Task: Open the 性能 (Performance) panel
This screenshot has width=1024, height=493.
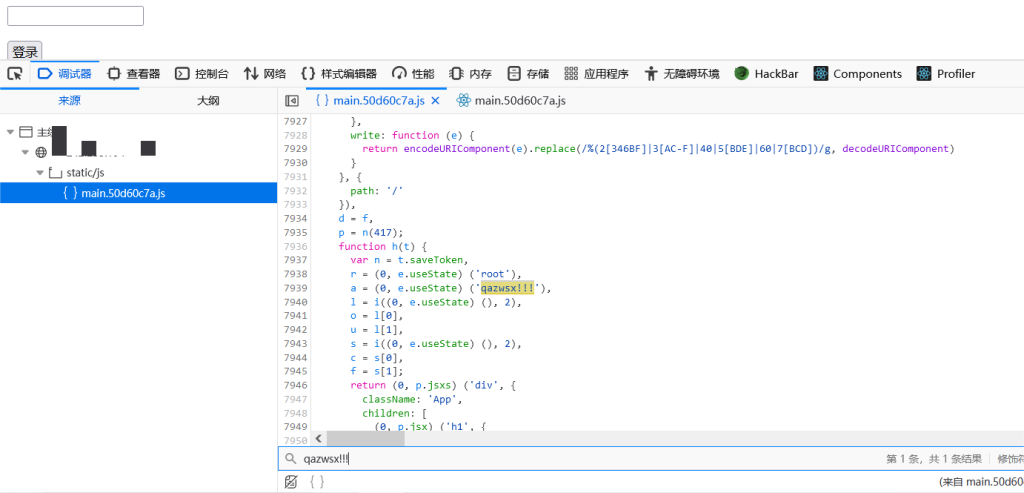Action: click(413, 73)
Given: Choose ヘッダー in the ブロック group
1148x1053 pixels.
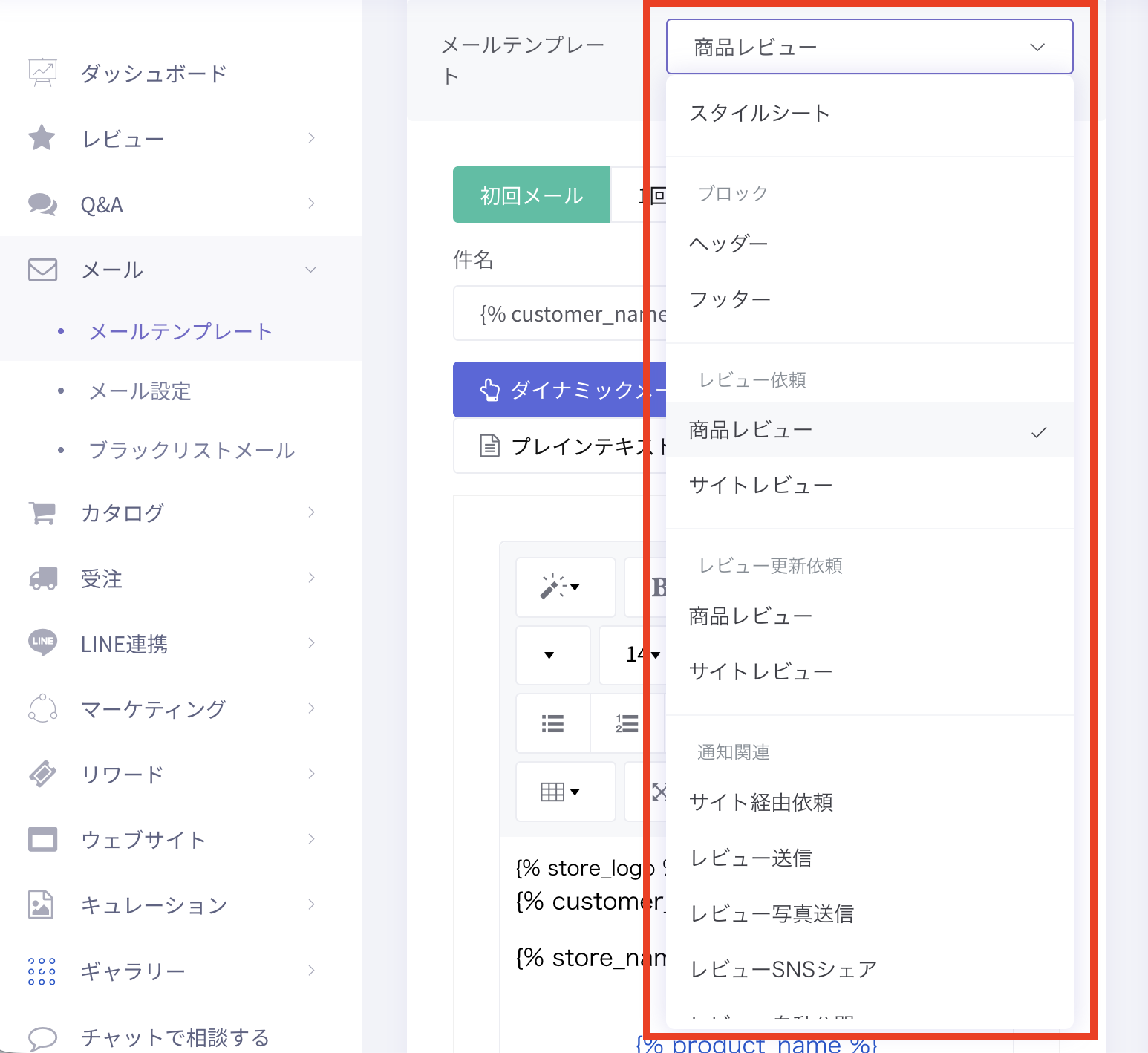Looking at the screenshot, I should [728, 244].
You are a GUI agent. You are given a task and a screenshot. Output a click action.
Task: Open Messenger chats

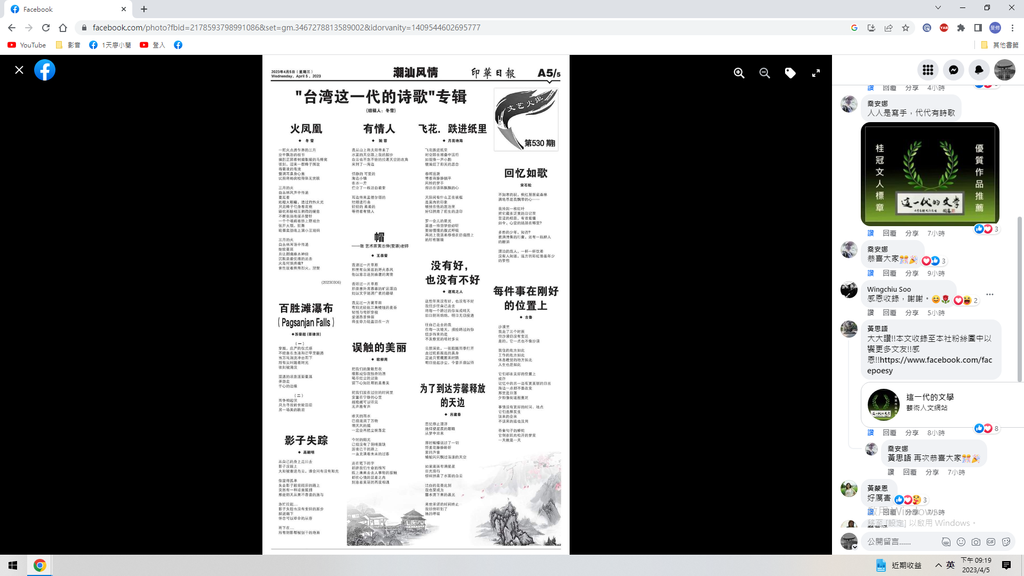coord(954,70)
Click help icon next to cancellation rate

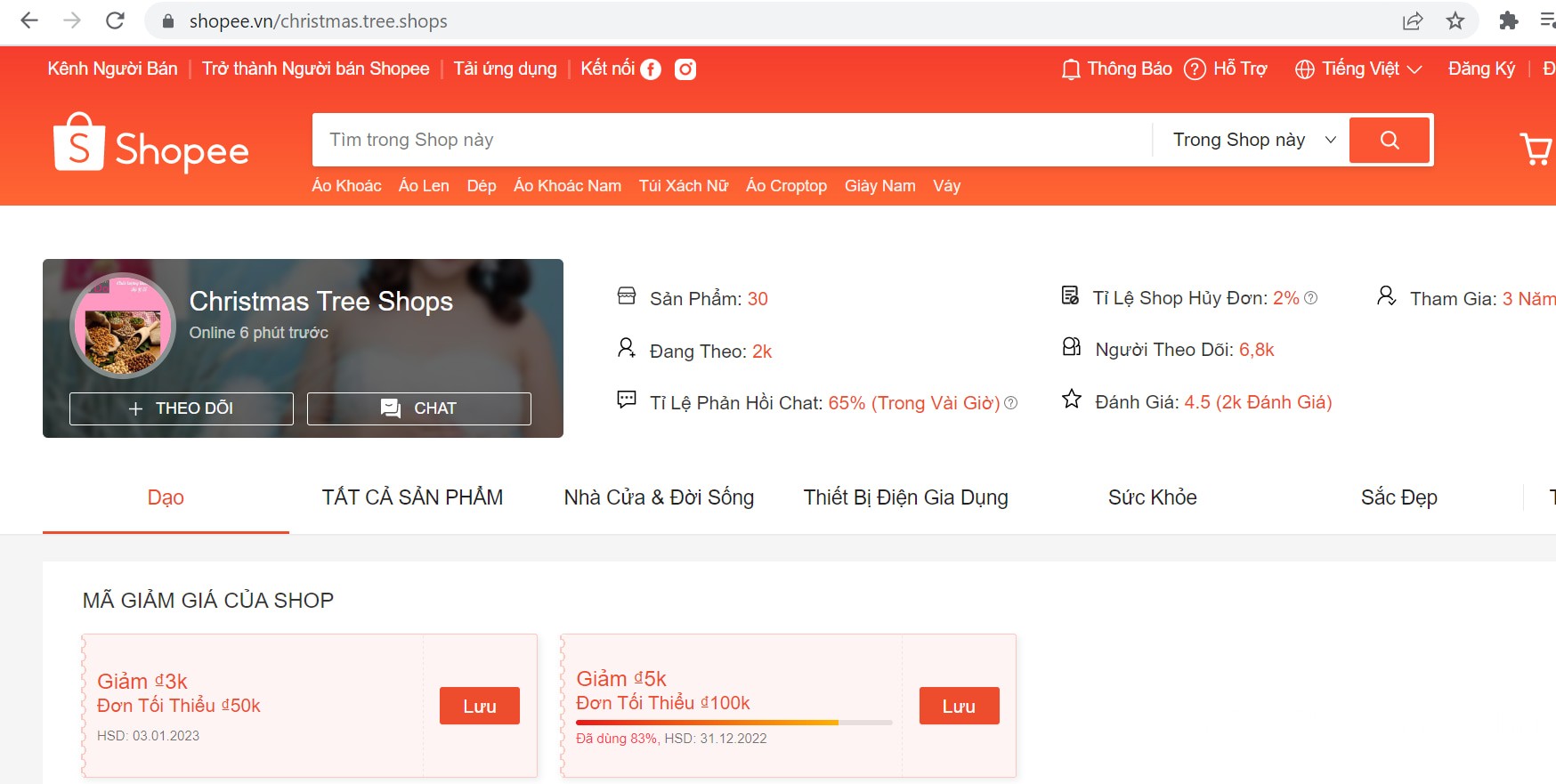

=== Goal of the exercise ===
Repeat the listing above word for word, omitting the pictures.

=== Output of the exercise ===
Task: Open the 性能 (Performance) panel
This screenshot has width=1024, height=493.
Action: click(413, 73)
Given: Choose ヘッダー in the ブロック group
1148x1053 pixels.
Looking at the screenshot, I should [728, 244].
You are a GUI agent. You are given a task and a screenshot. Output a click action.
Task: Open Messenger chats

coord(954,70)
Click help icon next to cancellation rate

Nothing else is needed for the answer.